10-element Array{SubString{String},1}:
 "./.git/objects/68/0c692e7095ecab805f649885ccc0e32c63ae1b"
 "./.git/objects/9c/f63bd3bbeea6c067d1e08f762acce5ac8adfe0"
 "./.git/objects/1c/3c450edb480db60f6c949adf0b5dccdaebfc64"
 "./.git/objects/92/1cab47e3aafe6adab84ffdd9b06a16c34fa2e0"
 "./.git/objects/5e/8eeb92ced0763ccaa1a094c2c75e812ba090b9"
 "./.git/objects/b8/2403b2c7d4f507c4debdb47b46fb3754a3085c"
 "./.git/objects/b8/54273918b2f809ceb8a2d567665b8bdabb7d9d"
 "./.git/objects/bf/2627a295497343ecb3dbec23a853b0ebaa8c4f"
 "./.git/objects/33/c9b993c55a75a2424acae6f1bcc5dcbf1f1ef7"
 "./.git/objects/d0/0db2ebda0b296f6f08e54ad06f3102e7abdec6"

In [5]:
# this can also be done with comprehension syntax, of course

[fn for fn in filenames if occursin(r".git/objects/.*[abcde]{4}", fn)]
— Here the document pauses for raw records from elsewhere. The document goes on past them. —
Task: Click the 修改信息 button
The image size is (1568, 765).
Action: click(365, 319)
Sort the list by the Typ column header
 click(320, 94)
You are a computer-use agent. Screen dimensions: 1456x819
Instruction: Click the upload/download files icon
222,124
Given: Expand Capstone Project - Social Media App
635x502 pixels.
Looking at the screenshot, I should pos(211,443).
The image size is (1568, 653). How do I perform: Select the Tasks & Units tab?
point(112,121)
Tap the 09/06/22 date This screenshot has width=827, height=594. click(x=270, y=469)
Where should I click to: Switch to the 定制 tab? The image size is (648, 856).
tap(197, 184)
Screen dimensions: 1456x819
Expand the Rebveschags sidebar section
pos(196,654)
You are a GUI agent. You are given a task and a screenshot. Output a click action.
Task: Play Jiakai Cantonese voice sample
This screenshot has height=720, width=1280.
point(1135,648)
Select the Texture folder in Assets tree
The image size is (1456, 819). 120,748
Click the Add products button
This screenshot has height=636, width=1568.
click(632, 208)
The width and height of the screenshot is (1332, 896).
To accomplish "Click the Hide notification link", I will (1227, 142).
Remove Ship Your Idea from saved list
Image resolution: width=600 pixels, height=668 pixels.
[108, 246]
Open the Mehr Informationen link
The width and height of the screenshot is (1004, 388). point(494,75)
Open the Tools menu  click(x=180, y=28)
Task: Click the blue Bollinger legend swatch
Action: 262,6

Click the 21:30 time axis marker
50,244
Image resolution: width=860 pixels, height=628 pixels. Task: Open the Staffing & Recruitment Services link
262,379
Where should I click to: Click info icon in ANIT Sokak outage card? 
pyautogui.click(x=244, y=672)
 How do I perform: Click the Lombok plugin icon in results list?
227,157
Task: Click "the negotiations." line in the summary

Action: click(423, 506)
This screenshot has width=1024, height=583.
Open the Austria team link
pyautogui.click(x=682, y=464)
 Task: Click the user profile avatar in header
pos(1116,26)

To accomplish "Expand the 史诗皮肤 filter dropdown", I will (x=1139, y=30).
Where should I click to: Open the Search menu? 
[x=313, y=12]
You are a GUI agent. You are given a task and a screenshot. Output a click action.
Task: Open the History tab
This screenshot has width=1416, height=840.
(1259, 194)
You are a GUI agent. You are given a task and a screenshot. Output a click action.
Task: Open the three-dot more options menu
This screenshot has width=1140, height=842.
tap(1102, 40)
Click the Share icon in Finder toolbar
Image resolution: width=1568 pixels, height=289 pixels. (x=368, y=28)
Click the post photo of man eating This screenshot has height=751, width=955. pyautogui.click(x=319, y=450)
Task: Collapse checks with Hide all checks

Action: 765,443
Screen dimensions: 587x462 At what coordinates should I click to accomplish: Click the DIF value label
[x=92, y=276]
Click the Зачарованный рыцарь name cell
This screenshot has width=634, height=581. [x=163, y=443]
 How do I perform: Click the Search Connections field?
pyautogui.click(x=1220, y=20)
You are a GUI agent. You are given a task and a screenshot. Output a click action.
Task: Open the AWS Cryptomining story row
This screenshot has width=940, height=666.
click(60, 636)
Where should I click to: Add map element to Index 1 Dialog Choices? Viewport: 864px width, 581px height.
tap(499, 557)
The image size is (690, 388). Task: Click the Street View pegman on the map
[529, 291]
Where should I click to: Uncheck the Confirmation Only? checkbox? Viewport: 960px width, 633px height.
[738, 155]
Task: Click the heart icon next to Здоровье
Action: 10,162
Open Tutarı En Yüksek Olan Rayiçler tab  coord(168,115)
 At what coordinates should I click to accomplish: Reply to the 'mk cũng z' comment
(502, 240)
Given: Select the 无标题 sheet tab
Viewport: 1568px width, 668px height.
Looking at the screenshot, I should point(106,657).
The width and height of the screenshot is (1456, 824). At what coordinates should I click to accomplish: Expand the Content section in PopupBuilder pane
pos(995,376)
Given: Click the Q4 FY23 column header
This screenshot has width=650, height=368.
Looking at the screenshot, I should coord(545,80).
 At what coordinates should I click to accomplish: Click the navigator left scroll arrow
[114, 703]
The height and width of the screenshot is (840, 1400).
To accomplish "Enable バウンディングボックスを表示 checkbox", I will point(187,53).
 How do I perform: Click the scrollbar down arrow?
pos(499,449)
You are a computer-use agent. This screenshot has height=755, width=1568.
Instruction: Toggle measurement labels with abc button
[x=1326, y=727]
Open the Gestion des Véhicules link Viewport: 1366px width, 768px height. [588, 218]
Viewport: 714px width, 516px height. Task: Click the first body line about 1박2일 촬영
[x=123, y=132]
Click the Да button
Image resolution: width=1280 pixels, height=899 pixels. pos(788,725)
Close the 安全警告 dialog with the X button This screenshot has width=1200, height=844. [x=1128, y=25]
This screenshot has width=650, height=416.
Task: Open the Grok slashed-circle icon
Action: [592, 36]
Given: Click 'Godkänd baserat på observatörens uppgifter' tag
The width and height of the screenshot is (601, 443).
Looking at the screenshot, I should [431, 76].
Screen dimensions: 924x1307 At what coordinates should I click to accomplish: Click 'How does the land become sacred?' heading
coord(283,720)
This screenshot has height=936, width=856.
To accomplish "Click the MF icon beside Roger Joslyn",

10-element Array{SubString{String},1}:
 "./.git/objects/68/0c692e7095ecab805f649885ccc0e32c63ae1b"
 "./.git/objects/9c/f63bd3bbeea6c067d1e08f762acce5ac8adfe0"
 "./.git/objects/1c/3c450edb480db60f6c949adf0b5dccdaebfc64"
 "./.git/objects/92/1cab47e3aafe6adab84ffdd9b06a16c34fa2e0"
 "./.git/objects/5e/8eeb92ced0763ccaa1a094c2c75e812ba090b9"
 "./.git/objects/b8/2403b2c7d4f507c4debdb47b46fb3754a3085c"
 "./.git/objects/b8/54273918b2f809ceb8a2d567665b8bdabb7d9d"
 "./.git/objects/bf/2627a295497343ecb3dbec23a853b0ebaa8c4f"
 "./.git/objects/33/c9b993c55a75a2424acae6f1bcc5dcbf1f1ef7"
 "./.git/objects/d0/0db2ebda0b296f6f08e54ad06f3102e7abdec6"

Notes about performance:

these examples are given for the sake of sympicity and nice print-outs, but, in cases where you don't know the size of the input data in advance, you will want to use generators rather than arrays. Generators expressions look like list comprehensions, but are in parentheses rather than brackets. For a streaming version of the filter function, use `Iterators.filter`.